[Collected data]
☆ ☆ ☆

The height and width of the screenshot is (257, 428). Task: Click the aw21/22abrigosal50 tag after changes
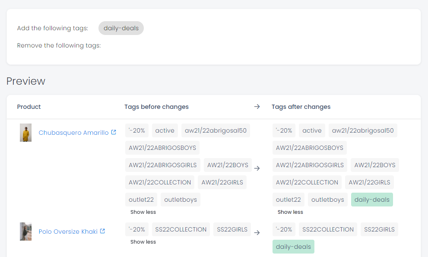point(363,130)
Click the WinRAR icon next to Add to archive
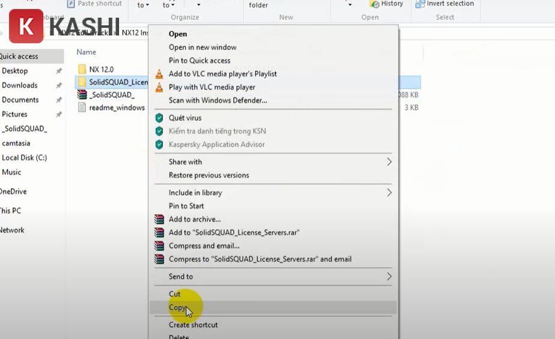The width and height of the screenshot is (555, 339). click(x=159, y=219)
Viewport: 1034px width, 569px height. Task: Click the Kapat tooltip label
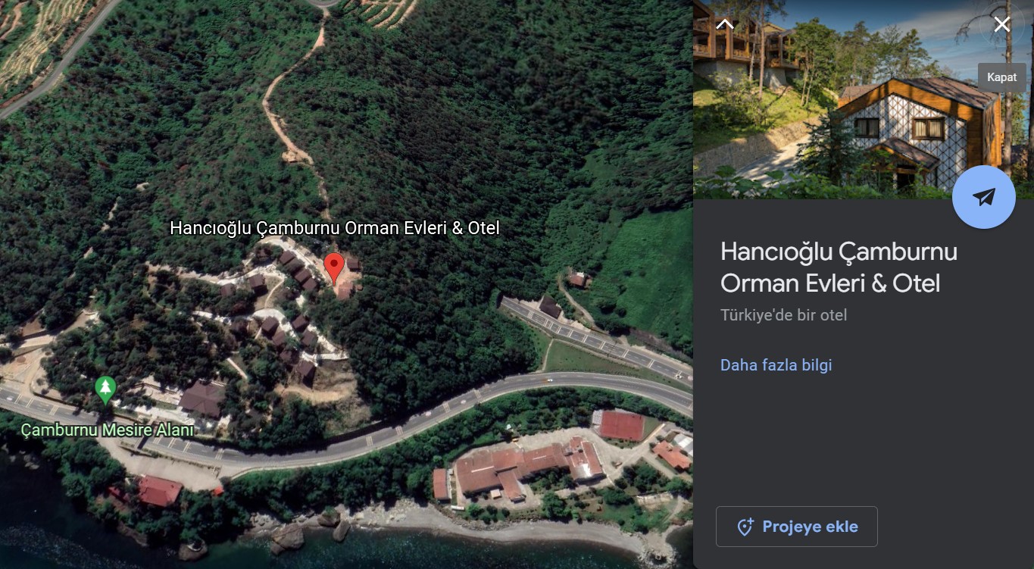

☆ ☆ ☆

▶ _WHAT TO PRODUCE_:
Write the records above out again exactly, but not the pictures.

▶ _ANSWER SECTION_:
The height and width of the screenshot is (257, 428). Task: Click the aw21/22abrigosal50 tag after changes
point(363,130)
Click the WinRAR icon next to Add to archive
The width and height of the screenshot is (555, 339). click(x=159, y=219)
Viewport: 1034px width, 569px height. Task: Click the Kapat tooltip label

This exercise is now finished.